▸ Brief:
Reproduce precisely the lines between the start of the data below and the line with "hr@keskeny.hu (918, 1464)", both included.

▸ Study material:
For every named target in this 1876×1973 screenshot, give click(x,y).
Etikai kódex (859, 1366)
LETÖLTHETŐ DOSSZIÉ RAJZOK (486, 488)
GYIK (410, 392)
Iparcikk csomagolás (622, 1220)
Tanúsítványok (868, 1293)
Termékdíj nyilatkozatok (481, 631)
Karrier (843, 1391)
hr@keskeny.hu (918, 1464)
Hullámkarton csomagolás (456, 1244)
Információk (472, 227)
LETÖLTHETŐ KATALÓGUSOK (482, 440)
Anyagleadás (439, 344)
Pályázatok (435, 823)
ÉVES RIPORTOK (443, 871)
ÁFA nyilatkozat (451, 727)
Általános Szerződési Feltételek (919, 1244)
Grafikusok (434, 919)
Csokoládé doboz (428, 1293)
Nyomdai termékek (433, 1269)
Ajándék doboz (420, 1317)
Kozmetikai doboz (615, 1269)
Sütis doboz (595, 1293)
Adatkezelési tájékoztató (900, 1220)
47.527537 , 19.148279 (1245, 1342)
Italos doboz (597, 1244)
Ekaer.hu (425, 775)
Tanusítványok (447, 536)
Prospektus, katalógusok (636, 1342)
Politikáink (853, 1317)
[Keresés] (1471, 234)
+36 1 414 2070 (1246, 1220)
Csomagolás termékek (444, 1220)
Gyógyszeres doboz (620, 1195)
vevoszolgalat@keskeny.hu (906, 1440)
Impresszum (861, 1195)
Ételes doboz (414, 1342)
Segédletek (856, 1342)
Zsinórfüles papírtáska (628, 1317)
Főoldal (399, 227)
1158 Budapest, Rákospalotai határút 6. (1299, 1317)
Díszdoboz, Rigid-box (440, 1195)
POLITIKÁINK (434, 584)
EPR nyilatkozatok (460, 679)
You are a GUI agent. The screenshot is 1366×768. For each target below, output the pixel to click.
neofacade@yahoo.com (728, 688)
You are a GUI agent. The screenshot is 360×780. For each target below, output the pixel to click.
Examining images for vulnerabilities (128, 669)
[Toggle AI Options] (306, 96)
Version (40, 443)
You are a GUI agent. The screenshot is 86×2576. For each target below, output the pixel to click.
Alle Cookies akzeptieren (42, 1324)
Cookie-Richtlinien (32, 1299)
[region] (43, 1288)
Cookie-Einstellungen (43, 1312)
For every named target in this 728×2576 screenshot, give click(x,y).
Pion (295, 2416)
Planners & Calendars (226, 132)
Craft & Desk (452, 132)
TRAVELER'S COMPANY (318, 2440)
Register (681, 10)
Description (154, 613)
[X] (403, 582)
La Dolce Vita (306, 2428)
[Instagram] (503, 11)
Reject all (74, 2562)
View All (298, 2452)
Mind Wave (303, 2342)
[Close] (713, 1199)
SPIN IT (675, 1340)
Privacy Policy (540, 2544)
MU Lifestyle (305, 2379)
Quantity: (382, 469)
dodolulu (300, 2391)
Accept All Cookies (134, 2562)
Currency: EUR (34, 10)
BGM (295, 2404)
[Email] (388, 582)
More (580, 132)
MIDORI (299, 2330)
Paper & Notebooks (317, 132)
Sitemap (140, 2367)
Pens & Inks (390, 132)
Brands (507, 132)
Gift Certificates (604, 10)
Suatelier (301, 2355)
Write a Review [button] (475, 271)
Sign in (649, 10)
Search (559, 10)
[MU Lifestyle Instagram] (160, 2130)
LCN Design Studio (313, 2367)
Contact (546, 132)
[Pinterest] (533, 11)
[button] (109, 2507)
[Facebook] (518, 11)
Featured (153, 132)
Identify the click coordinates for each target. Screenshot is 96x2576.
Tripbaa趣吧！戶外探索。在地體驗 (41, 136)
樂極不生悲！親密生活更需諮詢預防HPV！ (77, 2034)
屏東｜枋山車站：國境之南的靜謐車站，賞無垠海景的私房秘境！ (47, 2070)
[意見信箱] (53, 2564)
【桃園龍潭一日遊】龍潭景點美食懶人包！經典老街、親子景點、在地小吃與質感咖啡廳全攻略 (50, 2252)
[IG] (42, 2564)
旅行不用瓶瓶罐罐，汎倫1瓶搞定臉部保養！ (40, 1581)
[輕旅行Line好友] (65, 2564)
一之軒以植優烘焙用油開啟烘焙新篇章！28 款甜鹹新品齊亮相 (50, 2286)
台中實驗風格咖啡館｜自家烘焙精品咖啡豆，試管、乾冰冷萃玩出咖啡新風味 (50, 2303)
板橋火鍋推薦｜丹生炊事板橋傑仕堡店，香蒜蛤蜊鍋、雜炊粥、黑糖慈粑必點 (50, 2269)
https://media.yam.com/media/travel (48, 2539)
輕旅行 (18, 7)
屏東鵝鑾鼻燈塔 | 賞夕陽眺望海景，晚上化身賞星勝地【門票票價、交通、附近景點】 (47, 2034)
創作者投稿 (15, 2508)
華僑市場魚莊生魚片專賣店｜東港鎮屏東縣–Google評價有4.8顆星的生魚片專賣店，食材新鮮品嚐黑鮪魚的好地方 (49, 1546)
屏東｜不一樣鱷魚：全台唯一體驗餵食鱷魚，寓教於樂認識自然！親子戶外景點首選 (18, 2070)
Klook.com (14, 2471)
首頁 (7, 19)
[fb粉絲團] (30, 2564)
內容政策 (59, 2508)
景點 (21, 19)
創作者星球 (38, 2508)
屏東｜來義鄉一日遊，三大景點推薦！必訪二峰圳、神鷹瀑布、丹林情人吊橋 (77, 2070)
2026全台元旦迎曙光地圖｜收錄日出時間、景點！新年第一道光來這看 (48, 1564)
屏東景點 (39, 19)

▸ Problem solution:
For every named target in this 1876×1973 screenshot, give click(x,y).
Etikai kódex (859, 1366)
LETÖLTHETŐ DOSSZIÉ RAJZOK (486, 488)
GYIK (410, 392)
Iparcikk csomagolás (622, 1220)
Tanúsítványok (868, 1293)
Termékdíj nyilatkozatok (481, 631)
Karrier (843, 1391)
hr@keskeny.hu (918, 1464)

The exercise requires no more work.